Wifi passwords? Thumbtacks? What impact do they have on Baldessari’s art (his art presumably the reason why there’ s a “brief history” video featuring him)? It’s the objects themselves, but the placement of them in the video, the randomness, quick comments about them that are why they are included: they speak to Baldessari’s dry sense of humor. After watching the video (particularly the moment where he films himself writing “I will not create any more boring art”), the one thing I knew for sure about Baldessari was that he must have a very dry sense of humor. Quick, fleeting comments that people either laugh at or look at you strangely for. What’s a better way to capture that in video than through quick cuts?
One of the first things that stood out to me when I watched the video was how quickly the viewer is bombarded with information. The main way the quickness is achieved is through quick cuts: an image will flash on the screen and barely stay there for two seconds before being replaced with another one. But what is particularly interesting is the use of graphic words on screen. Take, for example, the moment starting at about 50 seconds. We see the word “John” flash up on the screen with barely enough time for us to read it before it goes away and “Baldessari” replaces it. The words “is a towering figure” all appear in a similar manner: one at a time, flashing up just long enough for us (and the narrator) to read them. Visually, it helps to create the pace of the whole video; seeing a sentence one word at a time like that creates a hurried feeling that putting the whole sentence would not create.
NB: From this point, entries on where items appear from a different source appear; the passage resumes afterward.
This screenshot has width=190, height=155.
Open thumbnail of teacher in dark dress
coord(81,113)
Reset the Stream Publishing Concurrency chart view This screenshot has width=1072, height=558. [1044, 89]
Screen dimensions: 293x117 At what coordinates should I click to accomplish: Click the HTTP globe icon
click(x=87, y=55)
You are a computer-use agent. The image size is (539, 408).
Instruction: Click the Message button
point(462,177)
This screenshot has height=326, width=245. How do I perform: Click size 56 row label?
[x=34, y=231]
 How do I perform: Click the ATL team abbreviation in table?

As I mentioned before, I think that the quickness strategically speaks to Baldessari’s sense of humor. Dry humor is often just a quick line in the middle of a conversation (like your logic professor suddenly throwing in a line about flying robots in the middle of talking about proofs). As we absorb this stream of information flying at us in a hurried manner, the sudden moments of, “This is John Baldessari’s wifi password,” make us stop and go, “Wait, what just happened?” But the video’s already moved on. The story is, as titled, the history of John Baldessari. But it’s not just, “He was born here, he did this, he did that, he has these accomplishments.” It captures his personality, particularly his sense of humor.
Question for discussion: What else can quick cuts be used to capture about a person’s personality?